Como seu cérebro leva o lixo para fora?

Neste destaque, apresentamos o sistema glifático: o sistema dedicado de eliminação de resíduos do cérebro. Agora implicado em várias condições, é hora de nos conhecermos.

Astroglia (ilustrado acima) desempenha um papel fundamental no serviço de coleta de lixo do cérebro.

Muitos de nós estamos relativamente familiarizados com o sistema linfático; ele desempenha uma série de funções, uma das quais é limpar os resíduos metabólicos das lacunas entre as células, conhecidas como espaço intersticial.

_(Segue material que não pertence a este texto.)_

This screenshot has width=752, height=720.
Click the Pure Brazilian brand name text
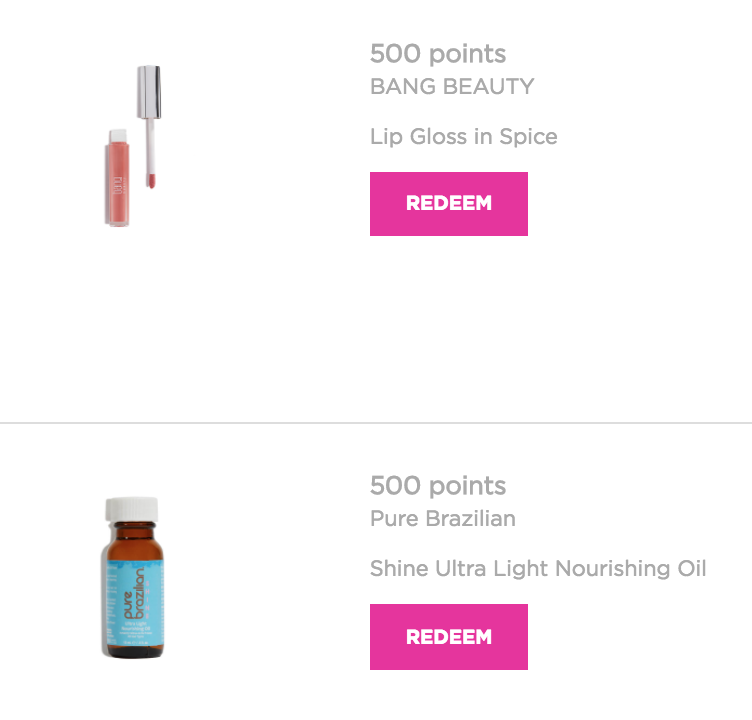click(x=442, y=518)

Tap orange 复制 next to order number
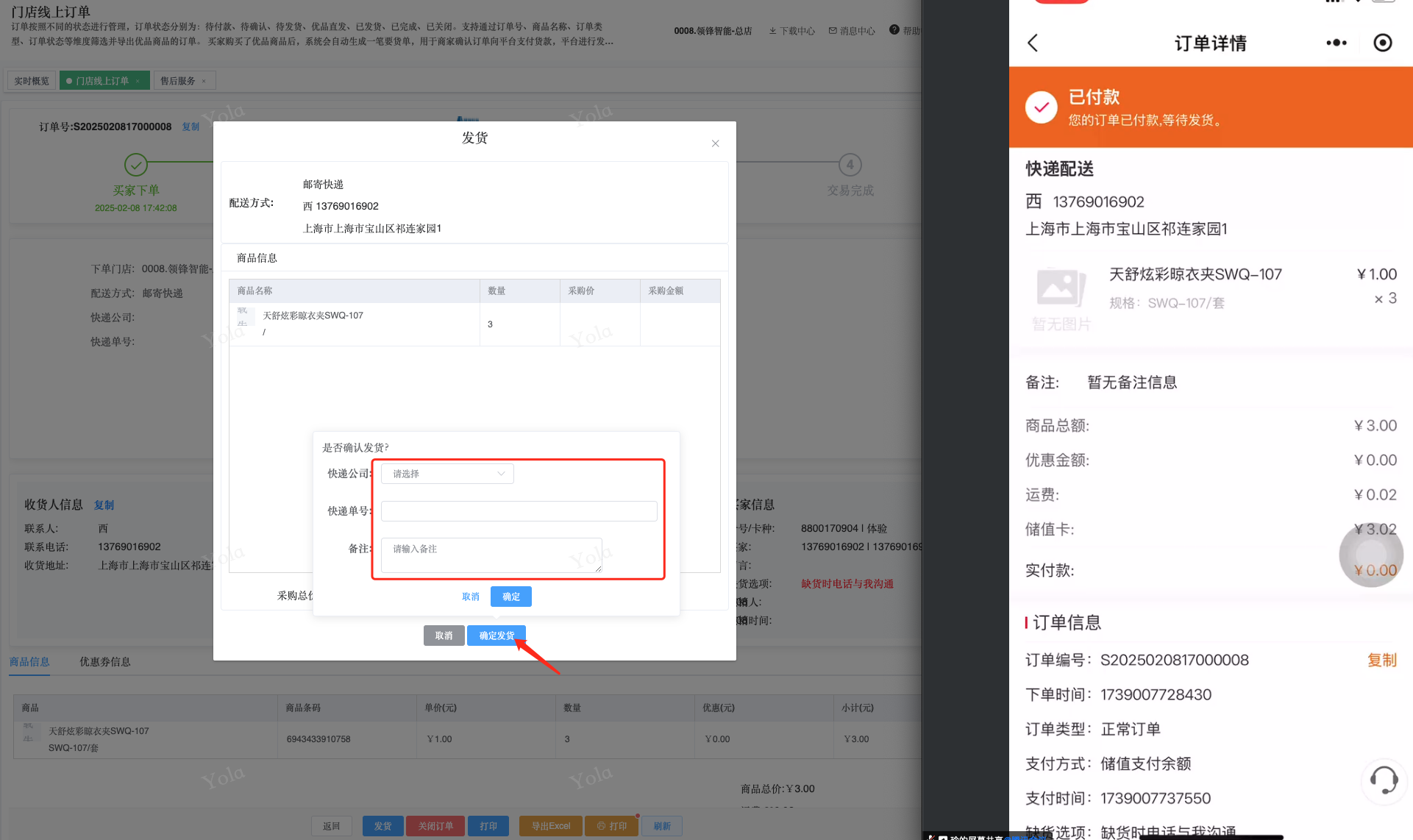1381,661
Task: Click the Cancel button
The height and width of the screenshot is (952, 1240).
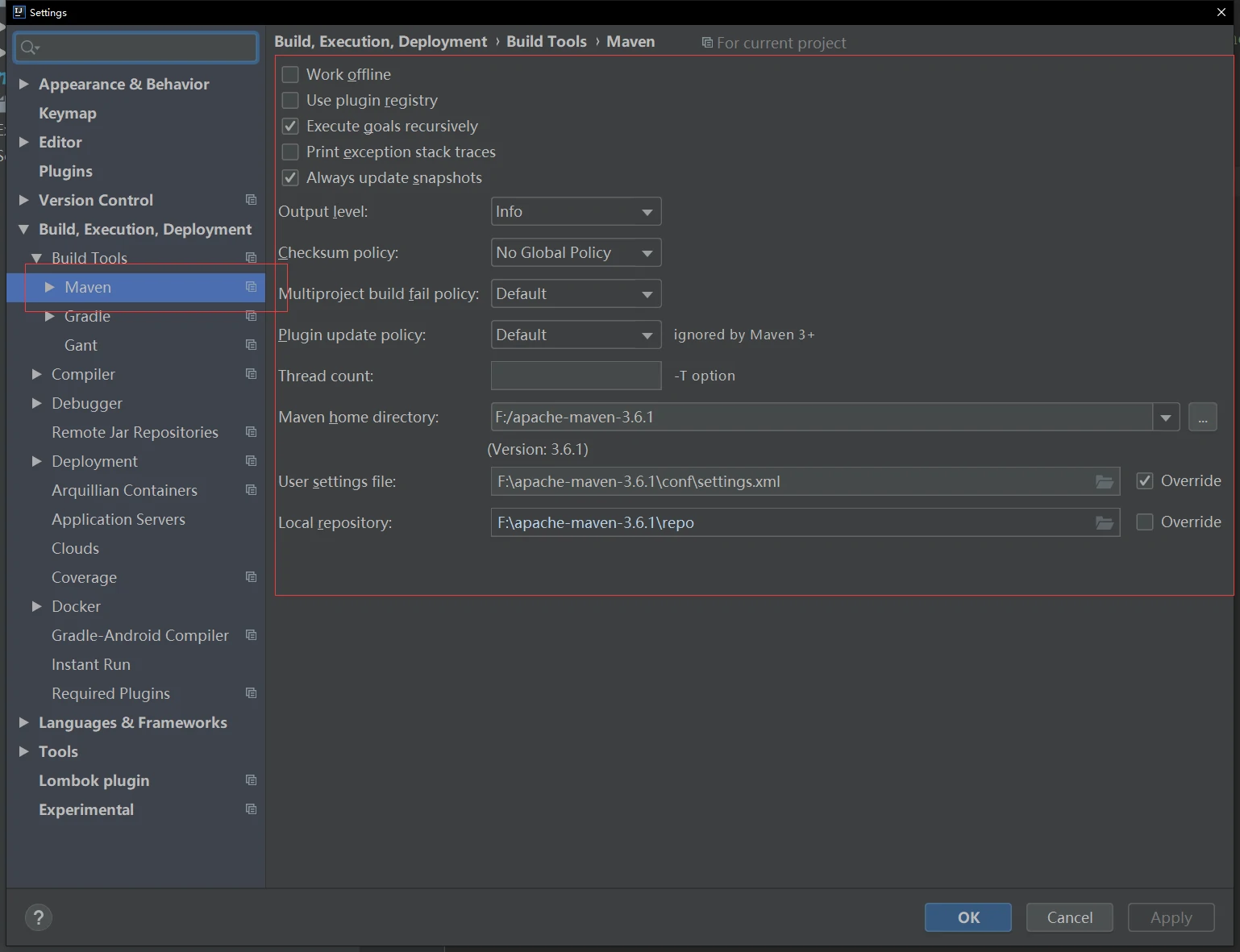Action: pyautogui.click(x=1069, y=917)
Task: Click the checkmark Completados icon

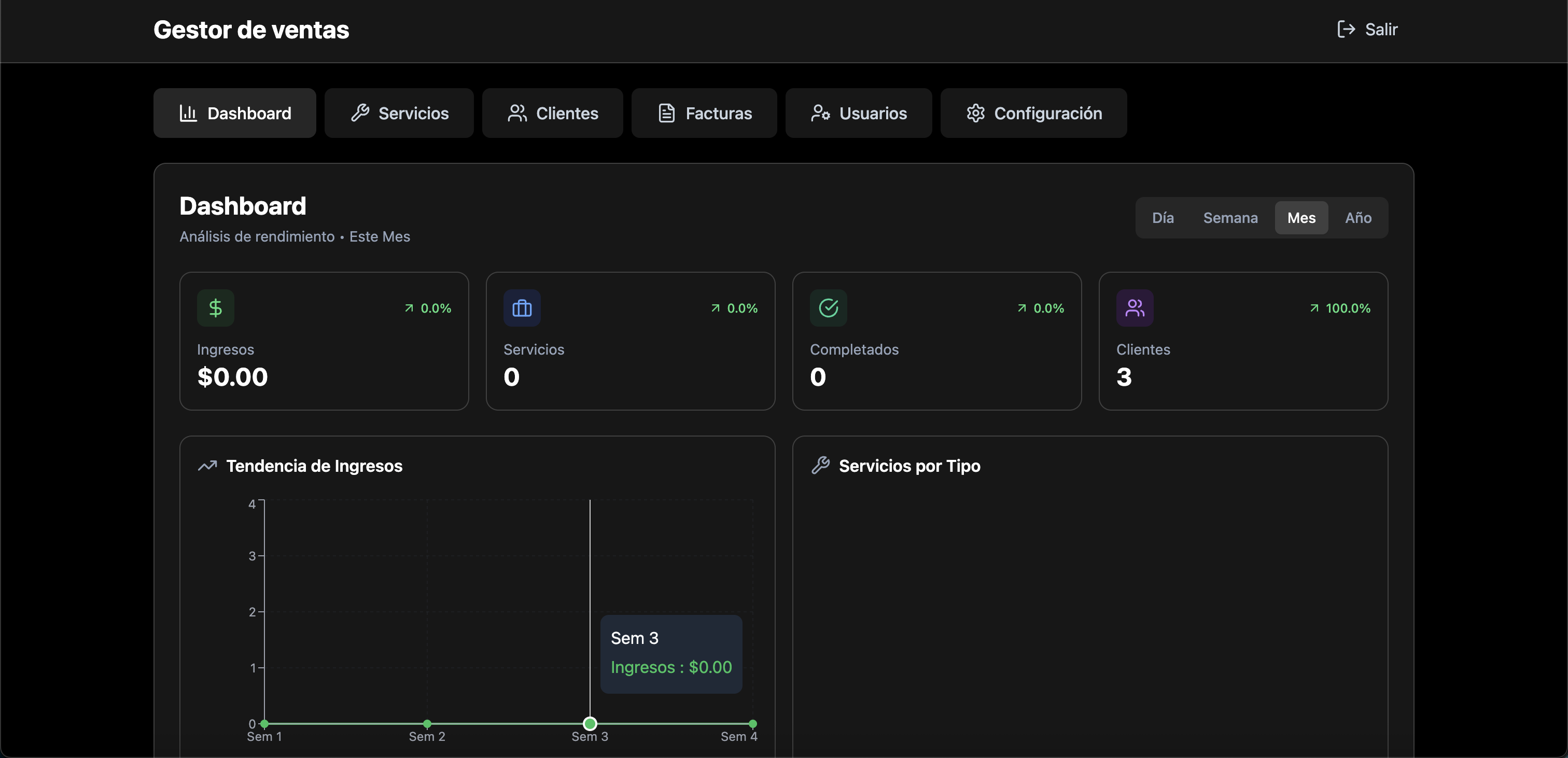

No entanto, o sistema nervoso central (SNC), que compreende o cérebro e a medula espinhal, não possui vasos linfáticos verdadeiros.

Como o SNC é altamente ativo, os resíduos metabólicos podem se acumular rapidamente.

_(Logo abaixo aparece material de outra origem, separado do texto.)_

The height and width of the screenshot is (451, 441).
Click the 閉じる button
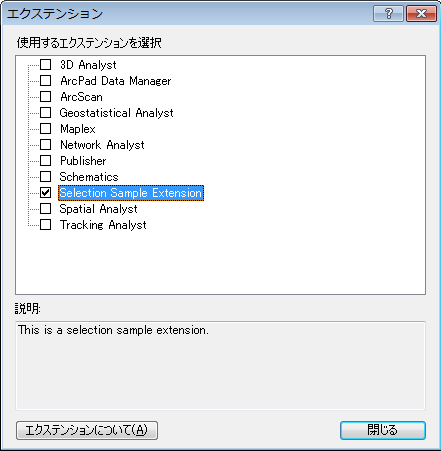383,430
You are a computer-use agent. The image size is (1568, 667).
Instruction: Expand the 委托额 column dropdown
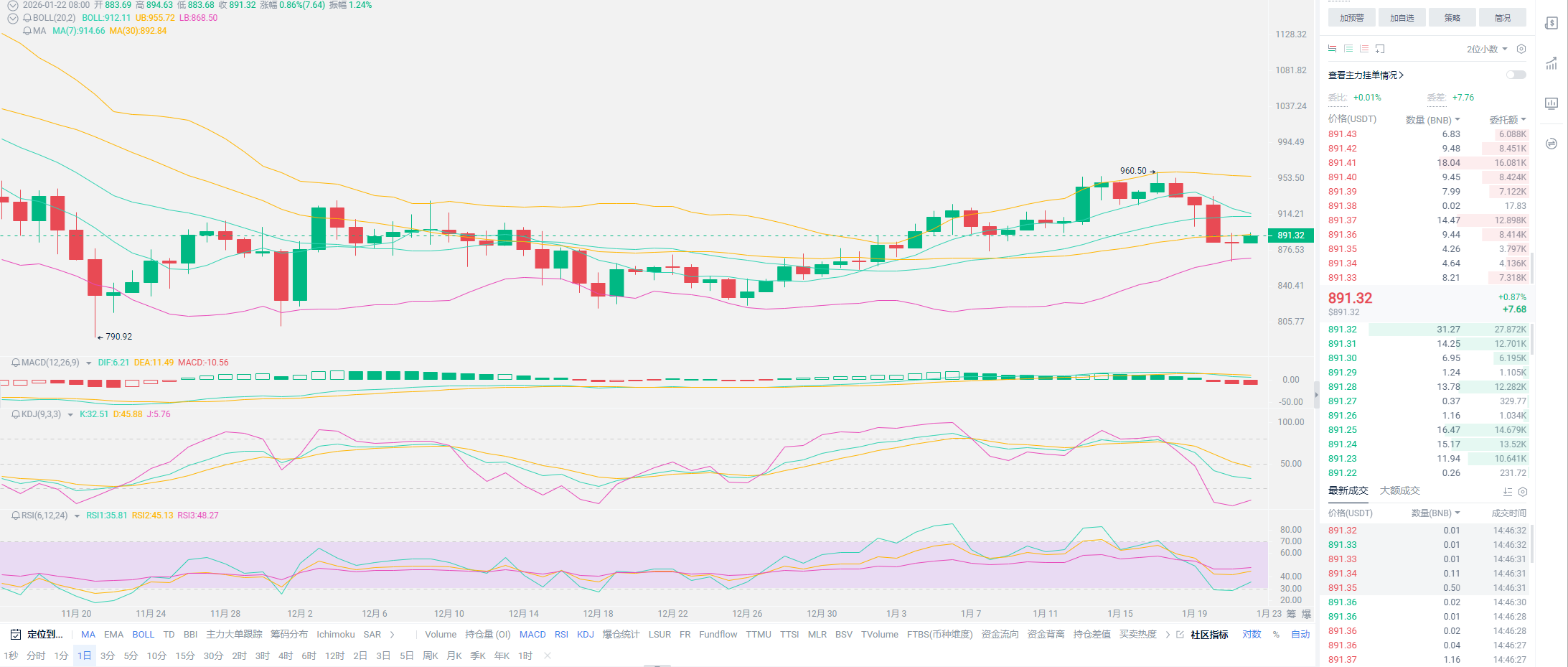point(1508,120)
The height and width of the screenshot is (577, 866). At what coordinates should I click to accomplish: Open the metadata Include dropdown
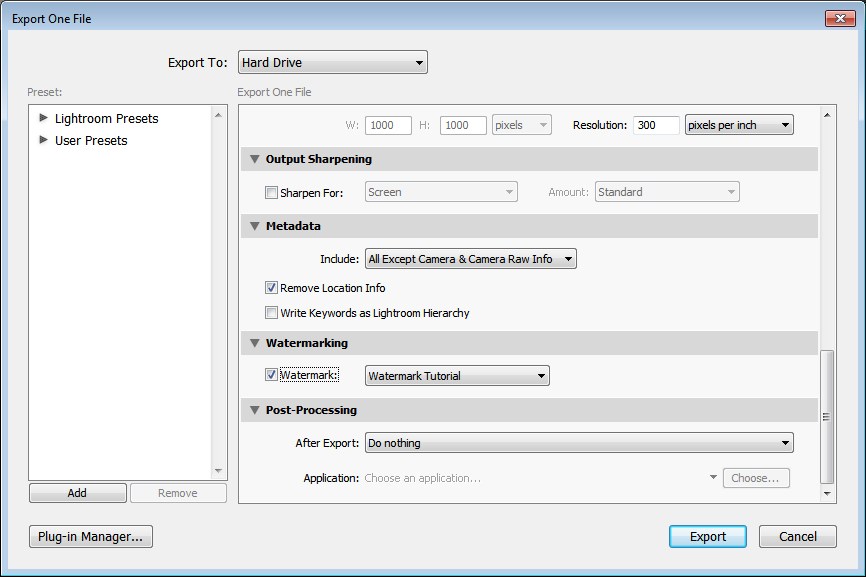coord(470,259)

O SNC também é muito sensível às flutuações em seu ambiente, então o corpo precisa remover o lixo celular de alguma forma, e é aí que entra o sistema glifático.

Antes da descoberta desse sistema de eliminação de lixo baseado no cérebro, os cientistas acreditavam que cada célula individual lidava com seus próprios detritos metabólicos.

Se o sistema celular ficar sobrecarregado ou ficar lento à medida que envelhecemos, lixo metabólico se acumulará entre as células. Esse lixo inclui produtos como beta-amilóide - a proteína associada à doença de Alzheimer.

Astroglia

O termo “glifático” foi cunhado por Maiken Nedergaard, um neurocientista dinamarquês que descobriu o sistema. O nome é uma referência às células gliais, que são vitais para este sistema de eliminação de resíduos.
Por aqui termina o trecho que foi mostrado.